═════ EXERCISE DATA

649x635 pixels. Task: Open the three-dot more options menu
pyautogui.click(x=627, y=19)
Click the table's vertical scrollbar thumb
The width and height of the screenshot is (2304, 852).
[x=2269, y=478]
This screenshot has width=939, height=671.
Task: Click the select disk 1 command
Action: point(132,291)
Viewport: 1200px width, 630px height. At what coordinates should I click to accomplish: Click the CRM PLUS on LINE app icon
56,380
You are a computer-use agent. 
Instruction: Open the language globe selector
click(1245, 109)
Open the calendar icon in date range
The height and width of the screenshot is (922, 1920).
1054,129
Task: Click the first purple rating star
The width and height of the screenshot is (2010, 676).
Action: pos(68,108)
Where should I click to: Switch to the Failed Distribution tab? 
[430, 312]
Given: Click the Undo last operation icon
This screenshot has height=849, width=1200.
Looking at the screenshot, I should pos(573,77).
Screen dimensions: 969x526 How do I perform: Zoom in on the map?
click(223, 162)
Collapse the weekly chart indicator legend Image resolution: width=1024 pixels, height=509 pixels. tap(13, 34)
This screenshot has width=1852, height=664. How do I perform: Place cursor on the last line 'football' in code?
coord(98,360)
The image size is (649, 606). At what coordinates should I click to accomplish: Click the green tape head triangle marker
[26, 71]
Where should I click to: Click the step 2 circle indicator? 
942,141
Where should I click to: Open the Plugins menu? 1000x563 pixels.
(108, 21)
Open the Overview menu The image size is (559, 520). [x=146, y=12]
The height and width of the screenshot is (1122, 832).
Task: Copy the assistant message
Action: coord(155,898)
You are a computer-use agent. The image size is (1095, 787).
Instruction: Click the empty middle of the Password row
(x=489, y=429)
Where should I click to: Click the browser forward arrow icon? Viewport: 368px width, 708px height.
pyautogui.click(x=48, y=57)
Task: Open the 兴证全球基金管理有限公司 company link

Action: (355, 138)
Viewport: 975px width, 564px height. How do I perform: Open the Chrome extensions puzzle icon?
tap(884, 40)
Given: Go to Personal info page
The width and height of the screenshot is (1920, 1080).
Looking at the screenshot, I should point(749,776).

══════════

WHAT YOU ARE ASKED TO DO> Exactly how many lines of the data include the word "agent"? Reply with that number only.

ANSWER FOR THIS EXERCISE> 2